Here’s what you need to know about the discontinued T1013 form and the new form known as the AUT-01 form. This article goes over the process of authorizing or cancelling a representative from having access to your Canada Revenue Agency (CRA) account using the Authorizing or Cancelling a Representative form.

What is a T1013?

Also referred to as the Authorizing or Cancelling a Representative form, the T1013 is a form required of any account holder who wants to authorize representatives for tax purposes by the CRA.

The form is basically for personal income tax; an account holder or representative must fill it out. The rule governing the form allows you to appoint anyone to represent you. Also, you can specify the tax year(s) and level of authorization.

The level of approval is the extent to which they are allowed to fill in for you. Bear in mind that the form T1013 won’t authorize a representative for business tax returns; you need the RC59 form for this purpose.

The T1013 form allows you to specify the representative; it can be a spouse, common-law partner, friend, family member, or a legal/financial representative. There are several reasons why the need to appoint a representative may arise. For example, people in the military can nominate a representative who’ll oversee their taxes during tax years when deployed overseas.

Other reasons that may warrant appoint a representative include; disability, incapacitation, and mental disorders. Anyone that falls under the categories mentioned above might be unable to complete their tax obligations. Hence the need to appoint a representative. People with a busy schedule and little knowledge of tax requirements and responsibilities may need to get someone to oversee things for them.

Who has to fill out a T1013?

The T1013 form is available to anyone that wants to grant authority to a specific individual (representative) that will carry out their tax obligation for the given year for you. T1013 is to be filled when cancelling or switching a representative.

After filling and submitting the form and it has been approved, the authorizations will stay valid until the specified expiry date. Or, you can complete Part 4 of another T1013 form. Part 4 of the T1013 form deals with the cancellation of a representative.

Sections of the T1013

The T1013 form has five sections, they include:

  • Taxpayer Information

This section requires you to input your first name, last name and trust name. Social Insurance Number (SIN), Tax Temporary Number (TIN) or Individual Tax Number (ITN) is also required to fill this section.

  • Representative information and authorization

There are two parts involved in this section. The first part (Part A) authorizes online account access alongside telephone and writing. Part B, on the other hand, allows access through phone and writing only.

When filling this section, there are two levels of authorization you’ll encounter. Level 1 authorization gives representatives access to complete payment arrangements and requests some information, while Level 2 authorization allows the disclosure of all details in Level 1. Your representative has access to any changes to your account and returns, including accounting transfers and adjustments made to income, deductions and tax credit.

  • Authorization Expiry Date

This section requires you to input the date – year, month and day when the T1013 will expire. That is when the CRA will terminate the representative’s authority over your account.

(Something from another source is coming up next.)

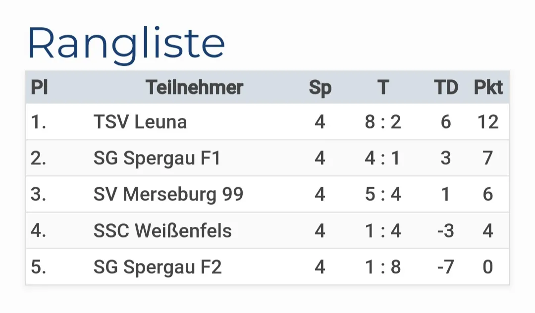This screenshot has width=535, height=313.
Task: Click the Teilnehmer column header
Action: (x=195, y=87)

  • Cancel your Representative

Use to section to cancel all account representatives or specify the particular name(s) of those you no longer want to have authority over your account. Note that cancelling more than one representative without cancelling all representatives will require you to fill a separate attached form. For account holders completing Part 4 of the T1013 must also complete Parts 1 and 5. A representative might choose to discontinue their authorization by completing the same form.

  • Signature and Date

The account holder must sign and date this section to validate the form.

The CRA recently introduced a new way – AUT-01 to authorize representatives to oversee your tax matter. This new method is a digitized process, and it requires your signature before your representative can gain access to your account.

The AUT-O1 form

This new form is a digitized and straightforward way to authorize or cancel a representative to access your tax accounts by phone or mail. This new form is a combination of three old forms;

  • The T1013 (Authorizing or cancelling a representative)
  • RC59 (Business consent for offline access)
  • NR95 (Authorizing or cancelling a representative for a Non-Resident tax account)

This means that individuals, businesses, and non-residents have a standard authorizing process and cancelled a representative for their accounts with this new form. Your representatives don’t need the break form to gain online access to your account.

All you need to do is use the ‘Authorize my representative’ service in your CRA account, and they will have instant access to your account. You can also view, change or cancel your representative’s authorization online at any time you want to.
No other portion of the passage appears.